Tuesday, 5 August 2008

India is now the shakiest of BRIC economies

Last year we were talking about a strengthening rupee. We have now seen the rupee tumbling faster than Jack and Jill. It has fallen by 12% last quarter, and is now at 43 to the US dollar. The 50-rupee mark is not far off.

Fifty is not far-fetched any more. Consider six good reasons. India’s imports are ballooning. In June, our imports jumped by a perturbing 27% year on year. With prices of oil headed northwards — experts believe $200 per barrel is not merely an Arabian Nights fantasy — our import bill will only explode further.

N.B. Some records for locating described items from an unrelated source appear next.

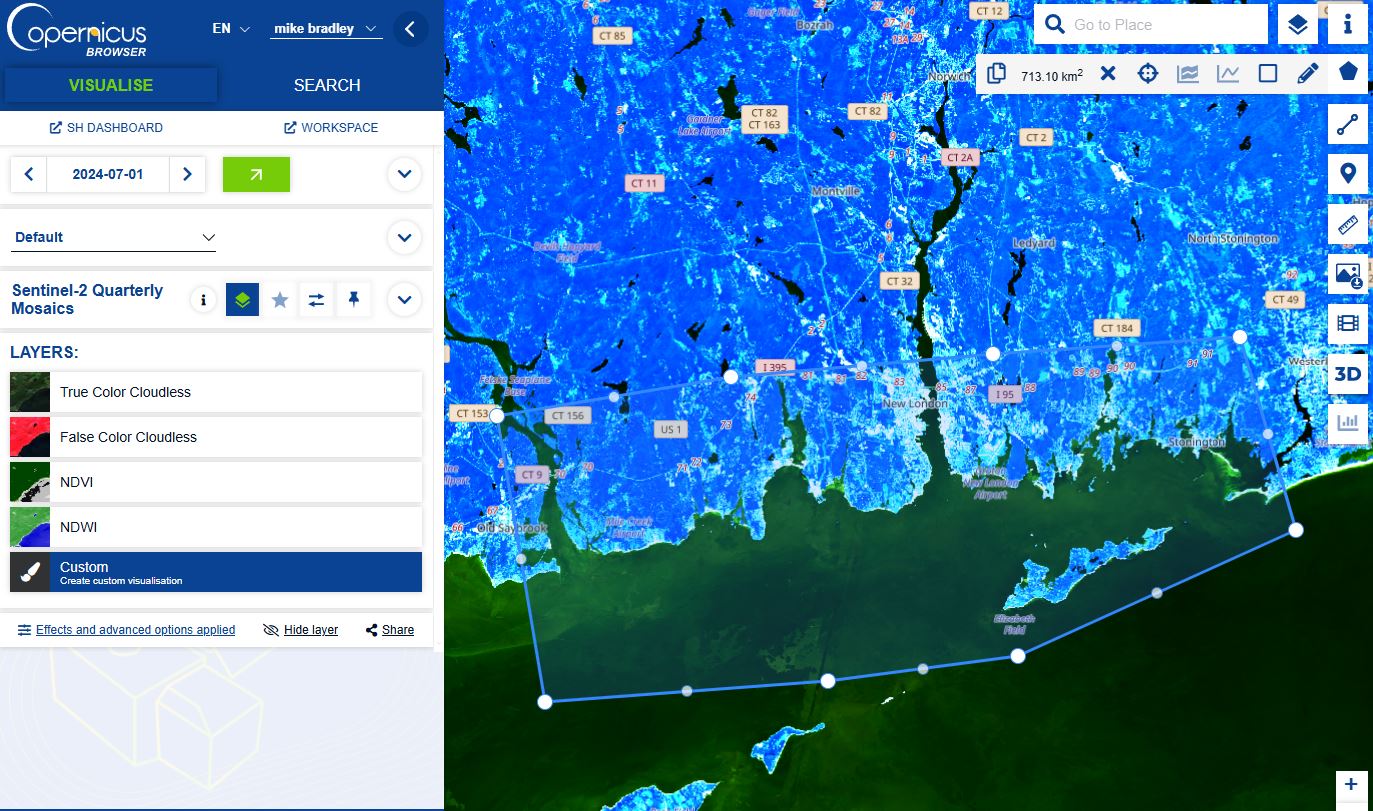Center the map on the area of interest
Screen dimensions: 1373x811
(x=1148, y=74)
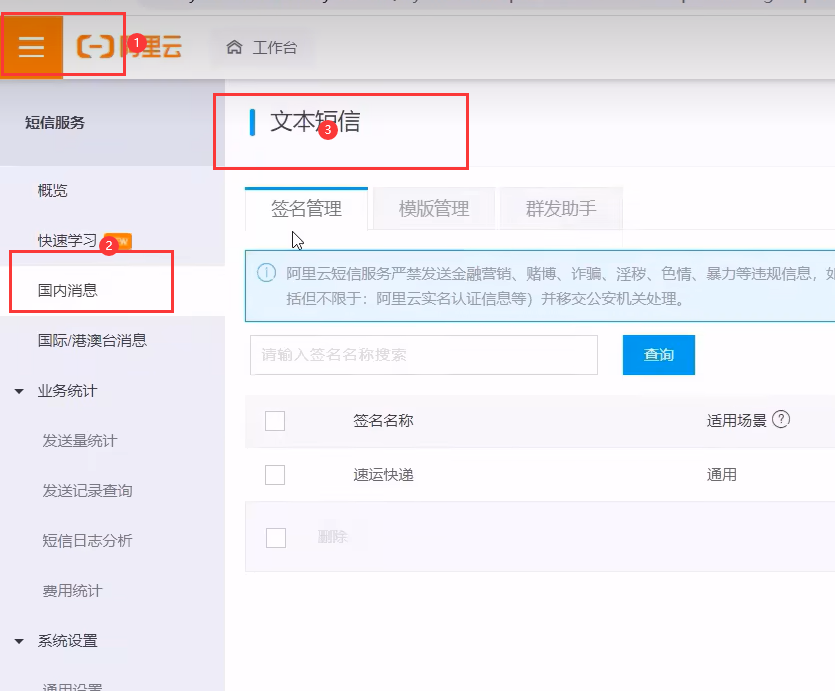Open the hamburger navigation menu
The height and width of the screenshot is (691, 835).
[31, 47]
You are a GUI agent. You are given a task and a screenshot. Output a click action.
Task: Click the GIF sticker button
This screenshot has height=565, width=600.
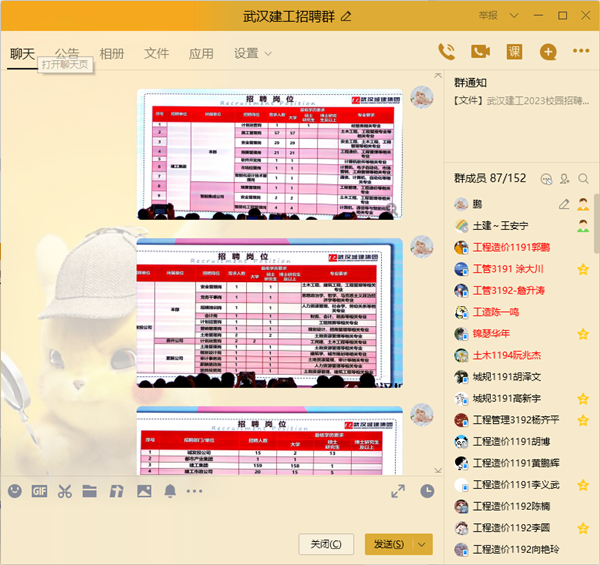40,491
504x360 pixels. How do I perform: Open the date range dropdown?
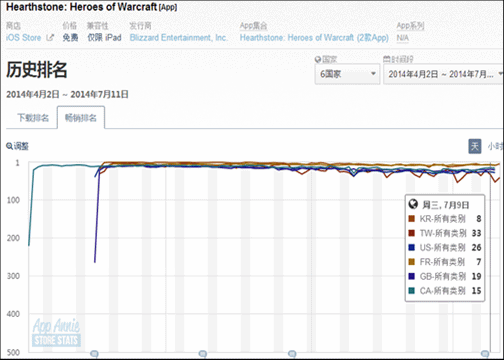pos(444,74)
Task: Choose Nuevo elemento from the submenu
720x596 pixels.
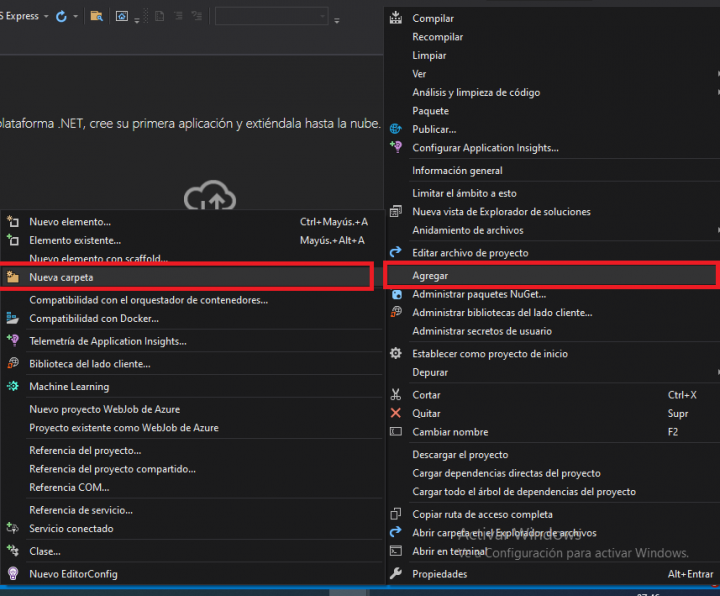Action: click(70, 222)
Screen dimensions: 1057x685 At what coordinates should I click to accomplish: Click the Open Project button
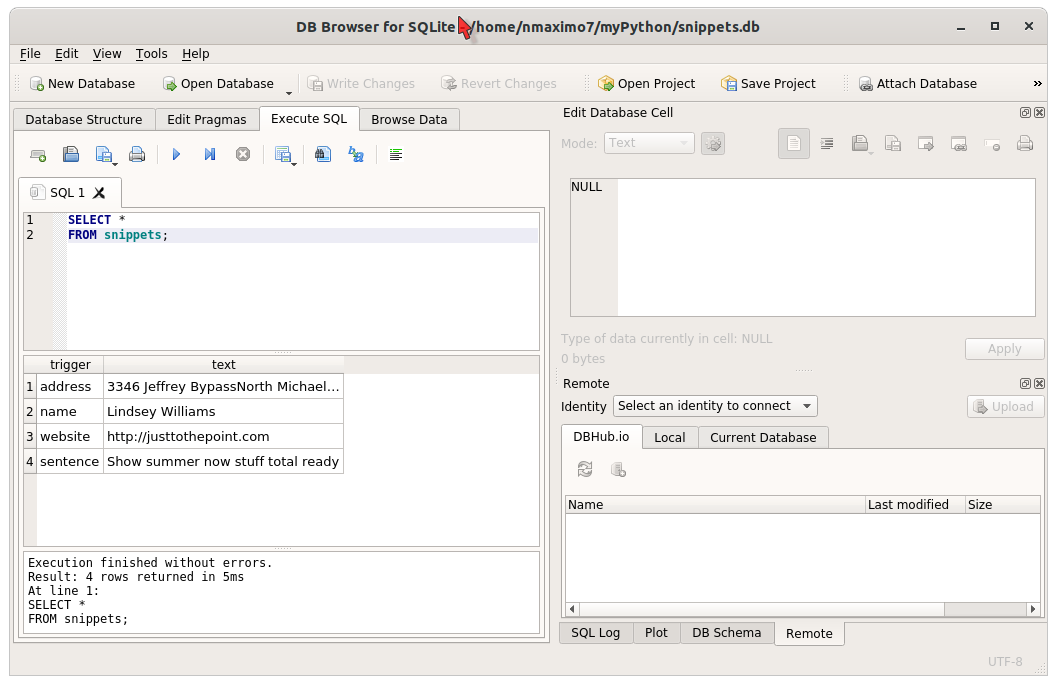tap(645, 84)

This situation is worsened because the high oil price signal is not reaching Indian consumers. The government is keeping subsidies and price caps in place. In India, fuel price increases this year have been just 15% — far lower than the global oil price increase. Contrast this with Malaysia, where the price of petrol was hiked by a record 41% in June. So we have a piquant situation where demand for the main product on our import bill will remain high, despite high prices.

While ballooning imports put pressure on the rupee, a slowdown in exports looms large. During June, growth in exports halved to 12% (in dollar terms), year on year. The threat to our export earnings is immediate, because India’s IT industry derives two-fifths of its earnings from the financial sector, which is worst hit by the global credit crisis. Similarly, India’s large gems & jewellery exports is also significantly dependent on the United States, where the housing and credit crises have left consumer confidence dipping.